Als Fahrzeughersteller sind Sie für die Konzeptphase der Funktionssicherheit im Automotivebereich zuständig. Dazu müssen Sie sich mit Teil 3 der ISO 26262 vertraut machen. Hier finden Sie einen schnellen Überblick zu diesem Thema, inklusive eines Videos und unseres kostenlosen Whitepapers.
Zurück zu Funktionaler SicherheitInteressiert an einer kurzen Zusammenfassung über die Konzeptphase in der funktionalen Sicherheit? Unser kostenloses Whitepaper bietet Ihnen eine Zusammenfassung aller wichtigen Informationen, inklusive Abbildungen, die das Gesagte über Teil 3 der ISO 26262 zeigen – die ideale Lektüre für alle, die neu in das Thema Prozessverbesserungen von sicherheitskritischen Systemen einsteigen.
Hier erfahren Sie, was in Bezug auf die funktionale Sicherheit zu Beginn der Entwicklung oder Anpassung eines Elektronikprodukts für Fahrzeuge getan werden muss.
Egal ob Sie Mitarbeiter eines Automobilherstellers oder eines Zulieferers sind. Oft wird der Fehler gemacht, ein Risiko für die Gesundheit oder das menschliche Leben, das von einer elektrischen und/oder elektronischen Funktion in einem Fahrzeug ausgeht, nicht richtig eingestuft oder die Ziele für die funktionale Sicherheit nicht eindeutig festgelegt zu haben. Wer diesen Fehler macht, dem fehlt die Entscheidungsgrundlage für die weitere technische Entwicklung zur Erreichung der funktionalen Sicherheit.
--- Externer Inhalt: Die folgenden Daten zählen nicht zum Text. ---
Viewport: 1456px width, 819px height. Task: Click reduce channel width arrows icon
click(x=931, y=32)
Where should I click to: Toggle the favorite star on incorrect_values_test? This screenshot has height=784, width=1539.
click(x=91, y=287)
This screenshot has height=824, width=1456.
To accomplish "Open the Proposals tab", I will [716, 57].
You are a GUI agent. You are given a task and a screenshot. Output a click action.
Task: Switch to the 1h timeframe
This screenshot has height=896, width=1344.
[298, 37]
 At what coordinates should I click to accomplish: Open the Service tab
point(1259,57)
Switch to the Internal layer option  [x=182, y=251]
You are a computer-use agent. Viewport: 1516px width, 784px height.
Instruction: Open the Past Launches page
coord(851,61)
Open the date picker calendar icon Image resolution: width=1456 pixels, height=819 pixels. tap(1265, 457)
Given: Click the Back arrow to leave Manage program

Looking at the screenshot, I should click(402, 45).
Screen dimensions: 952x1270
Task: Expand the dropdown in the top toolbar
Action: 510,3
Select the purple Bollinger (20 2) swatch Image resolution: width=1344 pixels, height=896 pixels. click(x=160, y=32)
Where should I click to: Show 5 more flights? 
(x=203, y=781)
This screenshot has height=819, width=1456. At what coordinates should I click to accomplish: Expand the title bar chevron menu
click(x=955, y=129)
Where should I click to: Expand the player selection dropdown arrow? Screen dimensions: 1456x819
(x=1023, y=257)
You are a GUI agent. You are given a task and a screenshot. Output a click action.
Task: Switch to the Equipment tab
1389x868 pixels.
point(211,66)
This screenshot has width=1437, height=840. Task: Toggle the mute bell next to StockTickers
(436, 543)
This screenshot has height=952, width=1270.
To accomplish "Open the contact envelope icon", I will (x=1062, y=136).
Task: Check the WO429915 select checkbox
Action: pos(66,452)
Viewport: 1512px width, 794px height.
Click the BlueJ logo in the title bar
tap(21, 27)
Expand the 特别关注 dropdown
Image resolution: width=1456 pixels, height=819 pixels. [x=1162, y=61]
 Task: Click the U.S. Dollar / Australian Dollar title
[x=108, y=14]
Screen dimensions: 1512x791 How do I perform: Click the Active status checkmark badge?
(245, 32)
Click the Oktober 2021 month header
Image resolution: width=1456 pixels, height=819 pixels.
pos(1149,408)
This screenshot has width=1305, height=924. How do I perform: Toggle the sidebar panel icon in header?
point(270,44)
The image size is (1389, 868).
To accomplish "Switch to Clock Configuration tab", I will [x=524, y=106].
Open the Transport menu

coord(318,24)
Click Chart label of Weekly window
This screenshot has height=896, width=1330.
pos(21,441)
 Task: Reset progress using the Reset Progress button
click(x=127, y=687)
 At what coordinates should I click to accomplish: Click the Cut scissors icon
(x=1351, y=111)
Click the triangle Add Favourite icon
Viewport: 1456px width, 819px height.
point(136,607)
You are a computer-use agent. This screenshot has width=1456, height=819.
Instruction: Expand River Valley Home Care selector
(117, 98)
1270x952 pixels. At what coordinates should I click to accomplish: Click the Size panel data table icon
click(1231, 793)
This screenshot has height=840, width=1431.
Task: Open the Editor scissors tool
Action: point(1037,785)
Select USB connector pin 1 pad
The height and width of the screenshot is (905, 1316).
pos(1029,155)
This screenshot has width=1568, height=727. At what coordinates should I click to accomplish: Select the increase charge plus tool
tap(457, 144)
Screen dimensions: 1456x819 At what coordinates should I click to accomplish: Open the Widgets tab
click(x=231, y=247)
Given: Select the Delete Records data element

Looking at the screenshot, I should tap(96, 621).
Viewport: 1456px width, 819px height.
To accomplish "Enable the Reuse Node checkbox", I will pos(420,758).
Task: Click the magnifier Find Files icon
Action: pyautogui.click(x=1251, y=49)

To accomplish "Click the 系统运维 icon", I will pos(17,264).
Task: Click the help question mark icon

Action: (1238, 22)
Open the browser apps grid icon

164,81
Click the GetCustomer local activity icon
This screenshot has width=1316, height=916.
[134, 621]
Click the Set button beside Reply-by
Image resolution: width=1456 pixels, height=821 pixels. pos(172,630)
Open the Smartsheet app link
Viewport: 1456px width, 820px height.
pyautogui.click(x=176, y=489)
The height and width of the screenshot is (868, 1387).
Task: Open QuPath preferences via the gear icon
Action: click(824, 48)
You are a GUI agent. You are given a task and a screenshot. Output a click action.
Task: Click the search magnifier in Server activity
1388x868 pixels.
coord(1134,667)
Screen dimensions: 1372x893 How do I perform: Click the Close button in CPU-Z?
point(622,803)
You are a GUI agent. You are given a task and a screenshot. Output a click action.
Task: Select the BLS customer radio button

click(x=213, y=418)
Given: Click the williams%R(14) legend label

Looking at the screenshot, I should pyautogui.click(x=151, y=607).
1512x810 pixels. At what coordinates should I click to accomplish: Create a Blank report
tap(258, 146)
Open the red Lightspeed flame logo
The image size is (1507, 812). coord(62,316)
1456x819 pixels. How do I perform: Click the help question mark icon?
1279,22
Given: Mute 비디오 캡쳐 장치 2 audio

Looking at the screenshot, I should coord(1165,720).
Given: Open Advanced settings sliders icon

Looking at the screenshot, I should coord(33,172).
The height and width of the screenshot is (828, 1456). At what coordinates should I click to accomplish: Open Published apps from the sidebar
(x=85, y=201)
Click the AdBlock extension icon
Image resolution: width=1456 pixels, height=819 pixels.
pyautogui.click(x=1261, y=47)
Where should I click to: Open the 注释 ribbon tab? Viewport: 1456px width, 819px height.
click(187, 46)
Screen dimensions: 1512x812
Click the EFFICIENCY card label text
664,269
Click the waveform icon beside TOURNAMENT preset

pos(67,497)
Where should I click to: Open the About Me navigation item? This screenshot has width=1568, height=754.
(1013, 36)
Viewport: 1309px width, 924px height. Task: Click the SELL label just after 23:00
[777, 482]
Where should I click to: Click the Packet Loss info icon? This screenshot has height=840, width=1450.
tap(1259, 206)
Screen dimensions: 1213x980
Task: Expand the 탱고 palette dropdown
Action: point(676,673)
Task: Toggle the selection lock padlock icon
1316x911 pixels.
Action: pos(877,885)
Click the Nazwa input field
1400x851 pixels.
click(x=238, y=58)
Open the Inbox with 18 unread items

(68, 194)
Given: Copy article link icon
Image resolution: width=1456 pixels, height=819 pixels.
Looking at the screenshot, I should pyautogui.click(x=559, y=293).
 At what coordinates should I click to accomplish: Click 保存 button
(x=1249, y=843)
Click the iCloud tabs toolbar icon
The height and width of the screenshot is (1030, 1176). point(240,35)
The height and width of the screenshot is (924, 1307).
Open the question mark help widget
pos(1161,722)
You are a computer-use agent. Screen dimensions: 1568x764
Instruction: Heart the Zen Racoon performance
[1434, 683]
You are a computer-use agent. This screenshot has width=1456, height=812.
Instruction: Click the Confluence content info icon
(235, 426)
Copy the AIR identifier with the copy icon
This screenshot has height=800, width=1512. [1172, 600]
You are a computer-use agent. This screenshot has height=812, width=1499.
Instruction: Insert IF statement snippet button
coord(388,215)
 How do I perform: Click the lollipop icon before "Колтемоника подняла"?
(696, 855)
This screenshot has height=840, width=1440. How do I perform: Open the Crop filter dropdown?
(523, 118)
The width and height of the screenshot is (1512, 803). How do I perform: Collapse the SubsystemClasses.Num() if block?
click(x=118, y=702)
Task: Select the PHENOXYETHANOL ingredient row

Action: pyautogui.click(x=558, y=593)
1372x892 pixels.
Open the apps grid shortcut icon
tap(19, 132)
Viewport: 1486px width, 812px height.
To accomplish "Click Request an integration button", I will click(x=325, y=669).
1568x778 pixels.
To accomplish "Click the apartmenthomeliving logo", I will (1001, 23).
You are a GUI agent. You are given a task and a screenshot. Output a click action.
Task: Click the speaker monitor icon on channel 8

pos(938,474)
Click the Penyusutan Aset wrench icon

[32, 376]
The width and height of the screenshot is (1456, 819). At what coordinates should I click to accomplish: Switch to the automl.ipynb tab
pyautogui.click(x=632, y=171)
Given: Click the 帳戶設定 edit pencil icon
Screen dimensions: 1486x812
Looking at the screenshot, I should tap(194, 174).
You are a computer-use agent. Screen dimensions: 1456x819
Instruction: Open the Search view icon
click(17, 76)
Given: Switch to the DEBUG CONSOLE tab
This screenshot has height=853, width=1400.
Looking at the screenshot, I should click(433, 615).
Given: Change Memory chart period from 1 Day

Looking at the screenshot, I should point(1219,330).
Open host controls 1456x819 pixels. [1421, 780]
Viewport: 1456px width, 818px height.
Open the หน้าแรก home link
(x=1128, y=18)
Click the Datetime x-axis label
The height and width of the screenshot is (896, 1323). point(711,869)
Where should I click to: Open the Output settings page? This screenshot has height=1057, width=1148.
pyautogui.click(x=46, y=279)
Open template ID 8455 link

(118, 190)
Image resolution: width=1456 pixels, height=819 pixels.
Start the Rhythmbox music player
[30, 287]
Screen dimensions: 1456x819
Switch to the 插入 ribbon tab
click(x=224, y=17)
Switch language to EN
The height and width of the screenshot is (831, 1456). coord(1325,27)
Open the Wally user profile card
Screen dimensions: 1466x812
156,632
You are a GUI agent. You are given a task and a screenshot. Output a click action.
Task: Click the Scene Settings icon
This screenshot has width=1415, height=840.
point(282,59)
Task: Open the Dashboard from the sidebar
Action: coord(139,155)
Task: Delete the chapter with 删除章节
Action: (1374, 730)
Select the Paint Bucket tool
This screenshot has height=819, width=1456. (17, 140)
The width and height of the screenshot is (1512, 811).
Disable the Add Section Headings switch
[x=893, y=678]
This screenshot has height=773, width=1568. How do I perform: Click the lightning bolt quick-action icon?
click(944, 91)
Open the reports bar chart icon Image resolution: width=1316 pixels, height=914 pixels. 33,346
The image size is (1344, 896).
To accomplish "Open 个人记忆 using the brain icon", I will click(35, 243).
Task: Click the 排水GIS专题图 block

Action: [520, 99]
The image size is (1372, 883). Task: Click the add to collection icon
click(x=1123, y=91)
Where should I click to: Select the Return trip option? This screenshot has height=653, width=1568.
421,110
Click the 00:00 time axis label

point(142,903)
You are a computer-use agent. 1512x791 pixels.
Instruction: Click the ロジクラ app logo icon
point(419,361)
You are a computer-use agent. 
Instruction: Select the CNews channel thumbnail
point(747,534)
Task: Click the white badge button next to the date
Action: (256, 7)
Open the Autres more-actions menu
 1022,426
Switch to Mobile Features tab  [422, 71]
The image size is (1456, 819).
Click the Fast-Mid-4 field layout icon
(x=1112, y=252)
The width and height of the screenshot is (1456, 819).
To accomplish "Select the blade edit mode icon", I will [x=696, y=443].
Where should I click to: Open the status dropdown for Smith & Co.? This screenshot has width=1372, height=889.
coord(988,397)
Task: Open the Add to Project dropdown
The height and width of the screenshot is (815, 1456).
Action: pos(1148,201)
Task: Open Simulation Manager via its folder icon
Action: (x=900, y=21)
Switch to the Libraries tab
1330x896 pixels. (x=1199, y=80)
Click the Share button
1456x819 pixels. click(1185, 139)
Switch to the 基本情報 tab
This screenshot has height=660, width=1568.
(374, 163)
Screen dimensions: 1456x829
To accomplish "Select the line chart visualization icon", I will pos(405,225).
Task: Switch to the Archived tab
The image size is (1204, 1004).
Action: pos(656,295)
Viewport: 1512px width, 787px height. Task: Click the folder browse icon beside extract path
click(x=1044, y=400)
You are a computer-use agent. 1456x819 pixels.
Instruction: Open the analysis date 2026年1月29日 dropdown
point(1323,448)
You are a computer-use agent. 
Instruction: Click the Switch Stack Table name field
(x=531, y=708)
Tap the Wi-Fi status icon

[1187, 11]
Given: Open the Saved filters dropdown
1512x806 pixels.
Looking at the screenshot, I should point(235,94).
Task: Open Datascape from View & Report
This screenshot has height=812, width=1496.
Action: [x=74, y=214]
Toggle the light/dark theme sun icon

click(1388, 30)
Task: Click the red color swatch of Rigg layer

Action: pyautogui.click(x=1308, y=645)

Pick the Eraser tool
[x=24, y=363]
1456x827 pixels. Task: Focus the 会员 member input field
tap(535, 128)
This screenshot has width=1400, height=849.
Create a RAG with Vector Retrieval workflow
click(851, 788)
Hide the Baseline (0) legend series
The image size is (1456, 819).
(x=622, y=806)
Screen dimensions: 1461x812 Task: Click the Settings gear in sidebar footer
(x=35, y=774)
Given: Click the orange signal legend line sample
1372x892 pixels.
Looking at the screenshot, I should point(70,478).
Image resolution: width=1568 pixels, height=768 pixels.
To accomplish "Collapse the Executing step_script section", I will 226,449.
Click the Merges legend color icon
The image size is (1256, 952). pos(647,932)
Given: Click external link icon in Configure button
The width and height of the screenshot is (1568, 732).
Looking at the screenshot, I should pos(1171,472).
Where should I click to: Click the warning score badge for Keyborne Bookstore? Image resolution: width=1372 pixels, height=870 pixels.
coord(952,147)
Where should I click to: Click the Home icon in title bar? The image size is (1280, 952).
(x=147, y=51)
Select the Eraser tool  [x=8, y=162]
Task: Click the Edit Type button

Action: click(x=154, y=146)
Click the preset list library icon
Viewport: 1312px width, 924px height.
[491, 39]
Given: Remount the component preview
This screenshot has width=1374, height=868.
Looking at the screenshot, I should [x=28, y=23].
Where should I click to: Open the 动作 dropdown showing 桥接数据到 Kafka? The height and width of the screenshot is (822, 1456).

Deshalb müssen Sie frühzeitig im Entwicklungsprozess ansetzen, wie in der ISO 26262 gefordert.
ISO 26262 nennt die frühe Phase der Produktentwicklung Konzeptphase (“concept phase”) und beschreibt die meisten Aspekte in Teil 3.
Zur Konzeptphase gehört auch eine Auswirkungsanalyse („impact analysis“), deren Anforderungen in Teil 2 enthalten sind. Für den Einsatz bei der Entwicklung von Motorrädern enthält Teil 12 spezifischere Informationen zur Risikobewertung.
In der Konzeptphase müssen vier Themen bearbeitet und umgesetzt werden.
Ich werde diese im Folgenden näher erläutern und wichtige Aspekte als „Lektionen“ für Sie hervorheben.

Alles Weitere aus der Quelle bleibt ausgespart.